PROBLEM REQUIREMENTS:
From the line with "Image resolution: width=1374" to the line with "You are a computer-use", output every line below exactly, both ends included. Skip the pictures.

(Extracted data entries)
=-=-=-=-=

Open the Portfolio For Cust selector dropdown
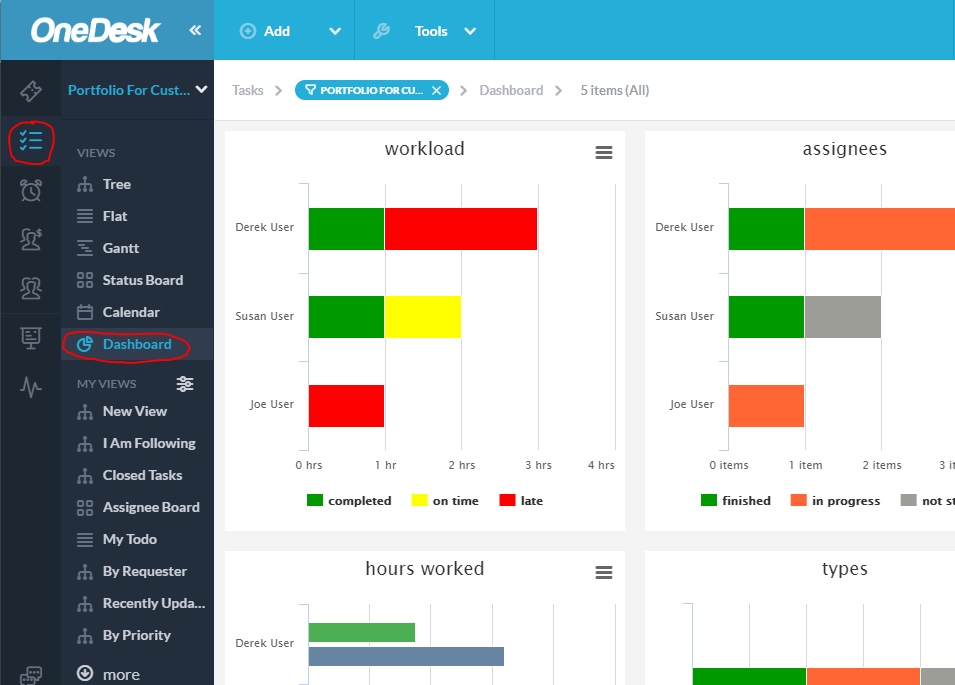 pyautogui.click(x=136, y=89)
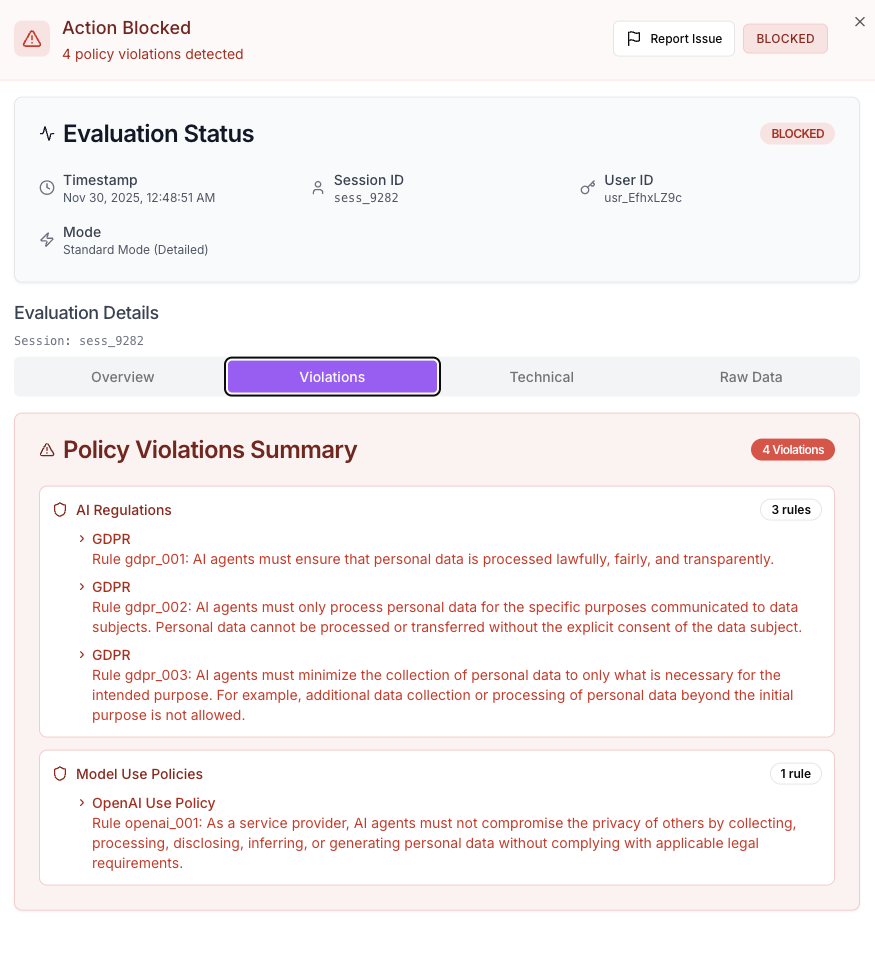Click the flag icon in Report Issue
875x953 pixels.
pyautogui.click(x=634, y=39)
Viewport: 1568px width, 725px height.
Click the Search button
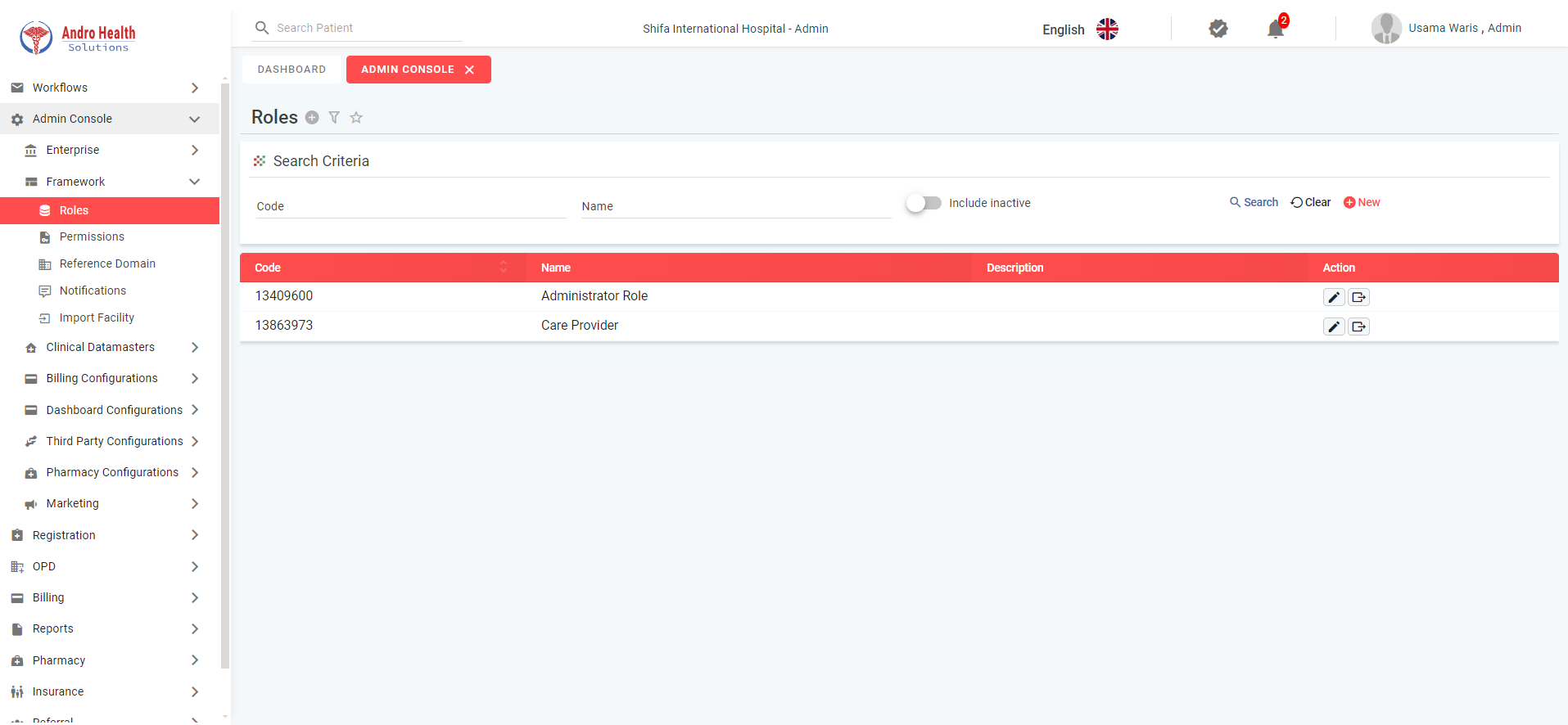click(1254, 202)

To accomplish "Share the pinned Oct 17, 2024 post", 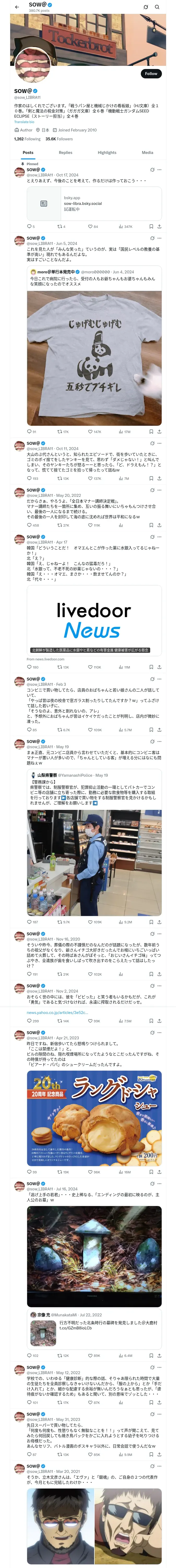I will [x=159, y=226].

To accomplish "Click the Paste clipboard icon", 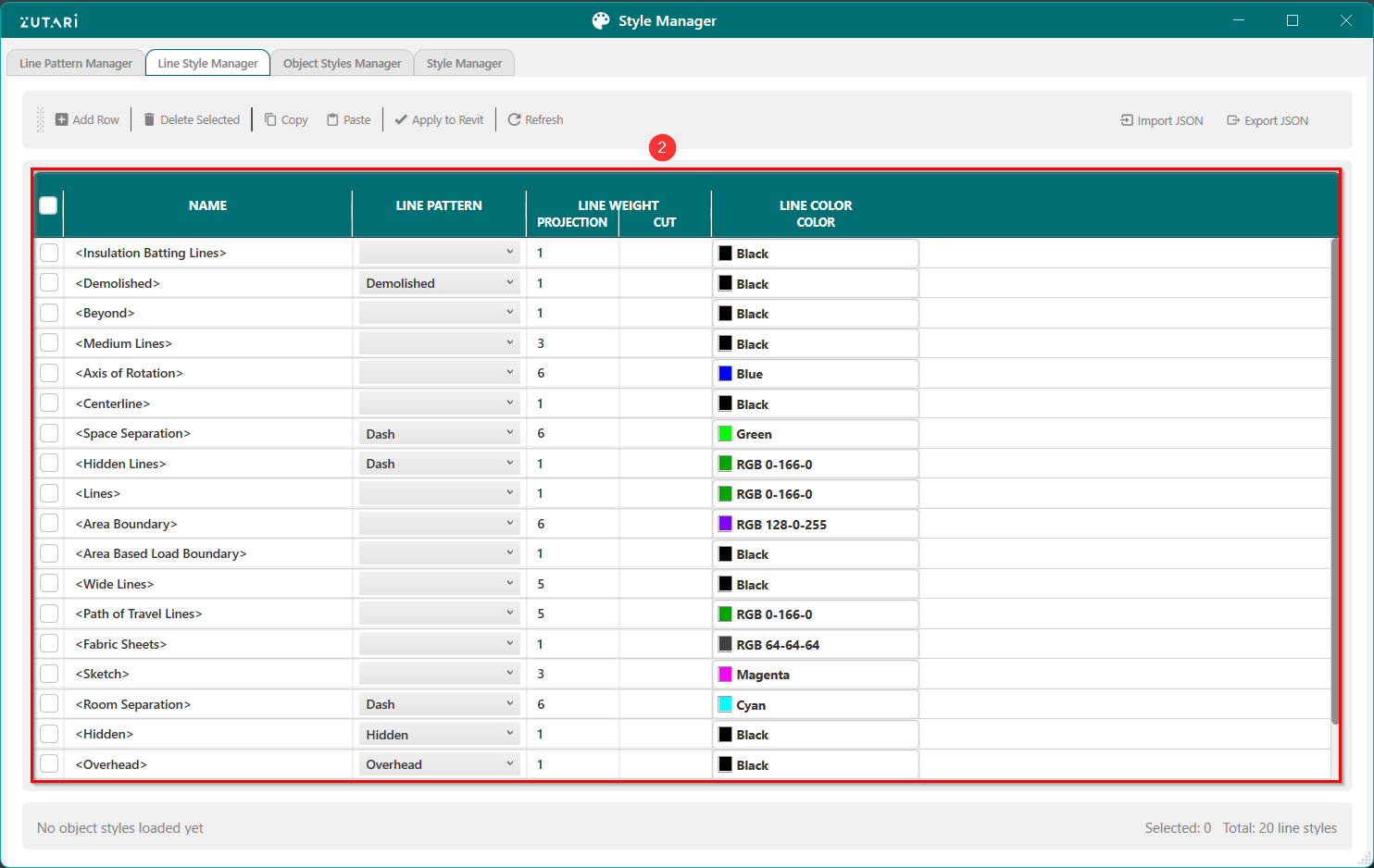I will click(332, 119).
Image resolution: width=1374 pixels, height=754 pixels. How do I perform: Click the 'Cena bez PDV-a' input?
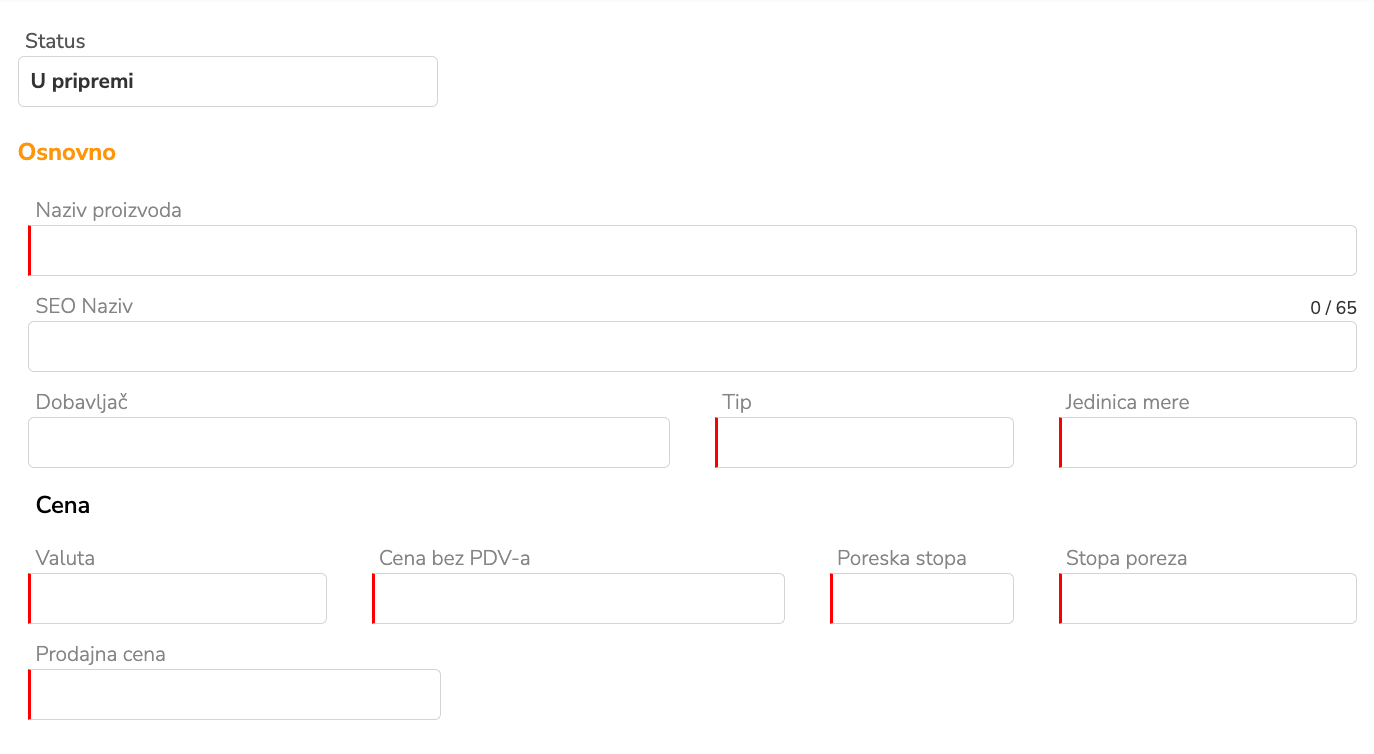pos(578,599)
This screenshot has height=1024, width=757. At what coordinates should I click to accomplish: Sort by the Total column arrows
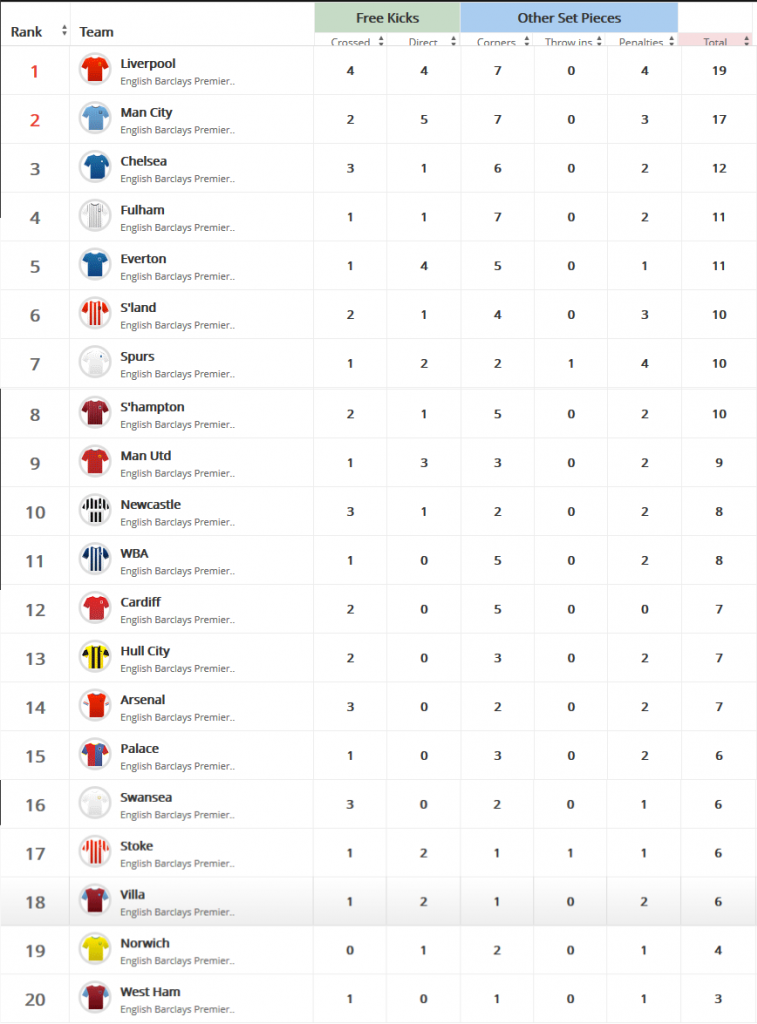point(747,41)
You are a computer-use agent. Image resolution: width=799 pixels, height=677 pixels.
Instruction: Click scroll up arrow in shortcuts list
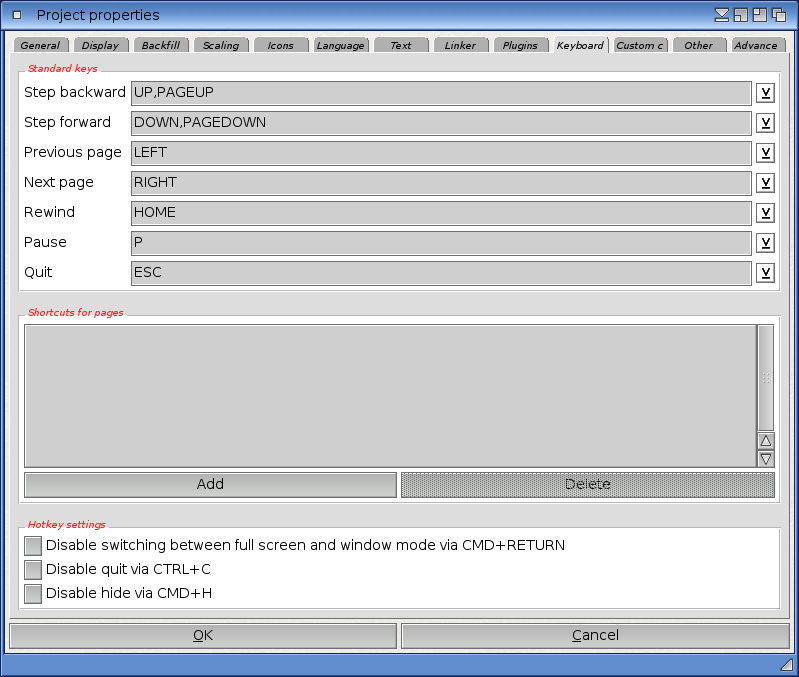766,441
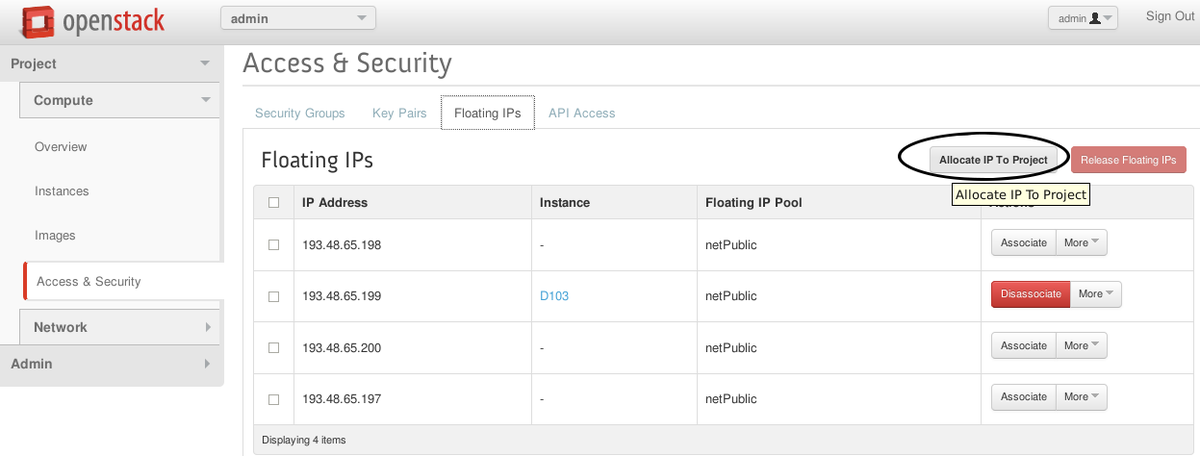
Task: Check the row for 193.48.65.197
Action: (274, 399)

=-=-=-=-=

COMPLETED EXERCISE:
Image resolution: width=1374 pixels, height=754 pixels. How do I perform: Click the 'Cena bez PDV-a' input?
pos(578,599)
This screenshot has height=1024, width=757. At what coordinates should I click to accomplish: Sort by the Total column arrows
point(747,41)
You are a computer-use agent. Image resolution: width=799 pixels, height=677 pixels.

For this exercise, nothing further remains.